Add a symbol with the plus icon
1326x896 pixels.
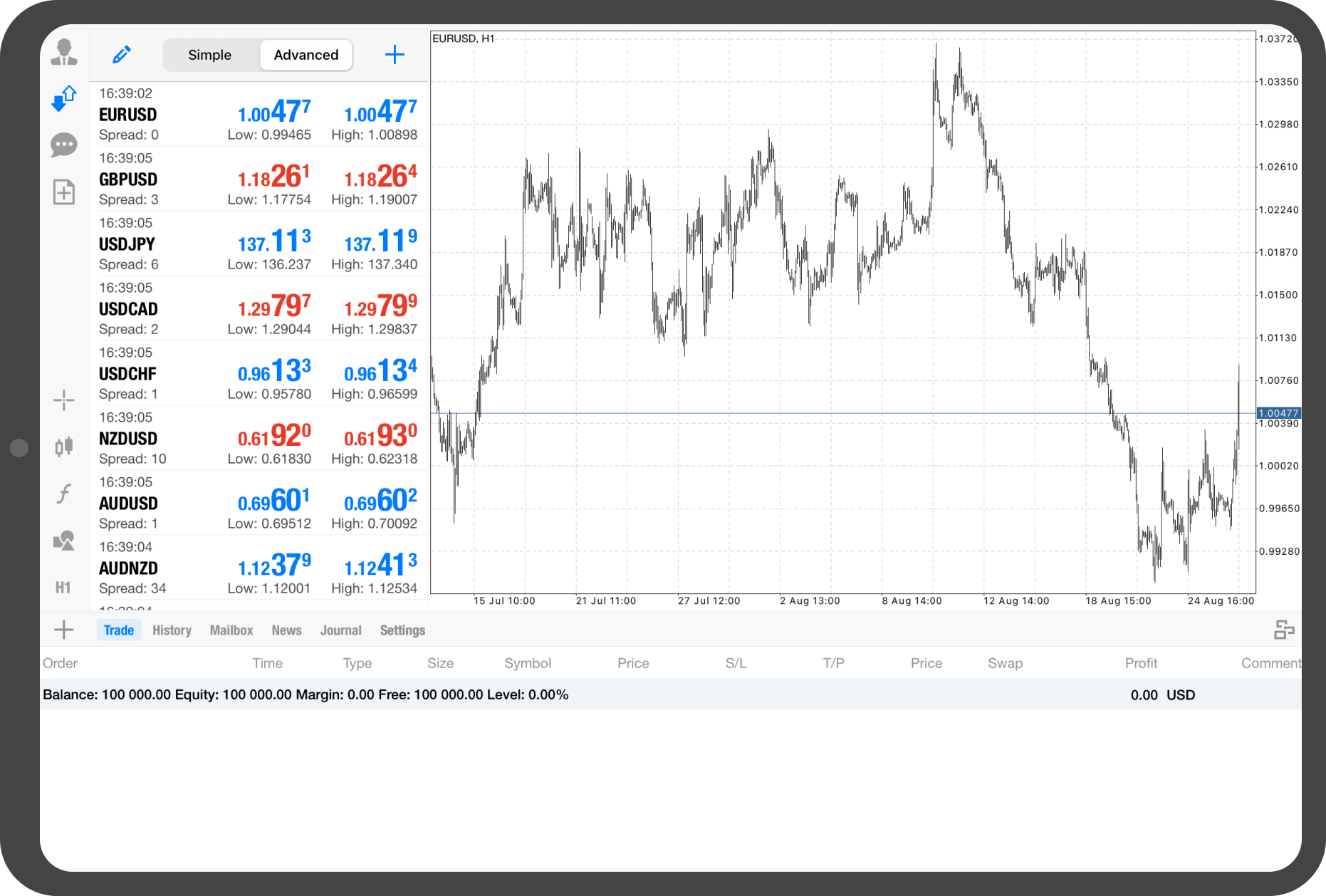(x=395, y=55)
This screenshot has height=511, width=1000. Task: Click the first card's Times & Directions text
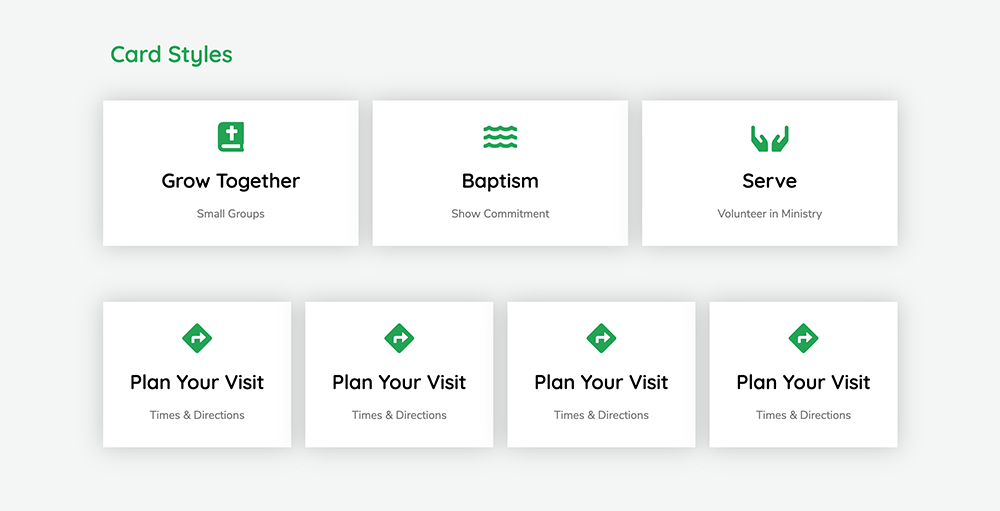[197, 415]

* _Required work_: Each entry should be copied exactly as written, though any pictures stay out.

* _Response to the exercise_:
Add a symbol with the plus icon
1326x896 pixels.
(x=395, y=55)
This screenshot has height=511, width=1000. Task: Click the first card's Times & Directions text
[197, 415]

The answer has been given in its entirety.